Mr. Salisbury is at his best when describing the terrible events of the German siege – the constant bombardment, the total collapse of infrastructure (no water or heating, public transportation became non-existent) – people were just too weak from starvation to carry on normal activities – most were barely living. It makes for very despairing reading, but we must never forget the cruelty that Nazism brought to the people of the Soviet Union and the titanic struggle they waged to fight off the Nazi aggression.
It would be nice to say that this book is eloquently written to capture this crucial period of history, but unfortunately the writing left much to be desired, as if an editor did not do the job properly. Most chapters have a surfeit of people introduced (at least 20 to 30) with little continuity from one to the other; some disappear entirely or may spring up again 100 or 200 pages afterwards for another short paragraph. The military history can be rather dry – with the constant citing of division numbers. The chronology is confusing and goes back and forth in time; the taking of Mga by the Germans is mentioned on three different occasions. Statistics are over-used and add to the staleness. In a military or civilian operation the numbers are even broken down from the total by giving a sub-total of the number of Communist members taking part – what is the point of this?
There is an overwhelming tendency when speaking of the civilian population of Leningrad to mention writers, musicians and the theatres they attended – as if everyone in Leningrad was a creative artist. The author remarks (on page 536 of my book) that in the springtime, after the long winter starvation, that in the “Writers House meals were once again served in the dining room by waitresses in neat uniforms”. I am sure that the vast majority of survivors had no such treatment.
The last half of the book is far better – and Mr. Salisbury acknowledges the sordidness of the Soviet system. Books were written on the siege, but never published or highly censored. A documentary film has never seen the light of day. Due to Soviet suppression many first-hand accounts of this painful period have disappeared forever.
As the author states there has never, in the long history of human afflictions, been a siege as vicious and deliberate as this one; therein lies the importance of this book.
This is the second history that I’ve read on the Siege of Leningrad, a story that reads like a tale of horror. This history, even more than the first, is like a shopping list of utter misery. It's a very, very long list. I’m ashamed to have ever complained about this past year of lock-down and restrictions due to Covid-19 during which my biggest concern was over-eating out of boredom.

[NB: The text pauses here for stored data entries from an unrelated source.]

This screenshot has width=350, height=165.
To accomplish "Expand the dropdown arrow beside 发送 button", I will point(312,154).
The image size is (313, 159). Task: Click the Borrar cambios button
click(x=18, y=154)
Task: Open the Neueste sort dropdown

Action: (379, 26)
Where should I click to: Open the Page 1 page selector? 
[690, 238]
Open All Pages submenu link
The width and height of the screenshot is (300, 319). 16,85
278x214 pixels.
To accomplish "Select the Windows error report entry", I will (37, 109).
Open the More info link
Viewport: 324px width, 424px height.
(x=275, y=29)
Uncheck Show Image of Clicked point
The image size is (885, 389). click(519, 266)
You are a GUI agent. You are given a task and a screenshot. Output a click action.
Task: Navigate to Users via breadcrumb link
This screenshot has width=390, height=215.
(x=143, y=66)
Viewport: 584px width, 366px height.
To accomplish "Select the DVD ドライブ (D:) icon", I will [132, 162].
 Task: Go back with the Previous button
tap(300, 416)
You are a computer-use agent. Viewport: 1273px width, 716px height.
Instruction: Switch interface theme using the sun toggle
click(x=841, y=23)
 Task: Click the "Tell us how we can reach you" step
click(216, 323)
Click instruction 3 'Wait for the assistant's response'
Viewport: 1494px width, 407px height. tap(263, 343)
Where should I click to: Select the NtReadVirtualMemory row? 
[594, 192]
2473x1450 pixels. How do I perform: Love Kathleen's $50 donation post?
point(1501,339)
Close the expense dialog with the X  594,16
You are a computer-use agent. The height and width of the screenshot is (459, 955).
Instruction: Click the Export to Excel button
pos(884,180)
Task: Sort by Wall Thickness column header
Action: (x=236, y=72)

I was directed to this book by the acknowledgements from City of Thieves by David Benioff. Reading this book, I started jotting down passages that impressed me, in one way or another. I had to stop because it was like those students at university that annoyed me so much when they marked their entire text book with yellow highlight markers. I’ve chosen a few passages to point out the scope and complete desperation of the tragedy, and this was all from the first winter of 1941-9142:
On December 29 Luknitsky noted in his diary that ten days earlier he had been told that six thousand persons a day were dying of starvation
Leningrad’s terrible winter—it was the coldest in modern times, with an average temperature in December of 9 above zero Fahrenheit (13 degrees below normal) and 4 degrees below zero in January (20 degrees below normal)
Sometimes the survivors took bodies to the street and laid them there for someone, they hoped, to bury. But the bodies were not necessarily buried. Passers-by might lift their hats slightly and go on past.
A few days after New Year’s Vera Inber ventured for the first time into the hospital reception room. She went into the shower rooms. The nude body of a male corpse lay on a stretcher. It was a mere skeleton. She found it hard to believe it had ever known human life. In other rooms and in the corridors, on benches, on stretchers and simply on the floor, sat or lay living corpses— patients who were only a step from death. They sat or lay motionless hour by hour. Two nurses attended them, and the nurses, too, were more like corpses than humans. The patients were not being treated; they were simply being fed—an infinitesimal quantity. The disease from which they suffered was hunger.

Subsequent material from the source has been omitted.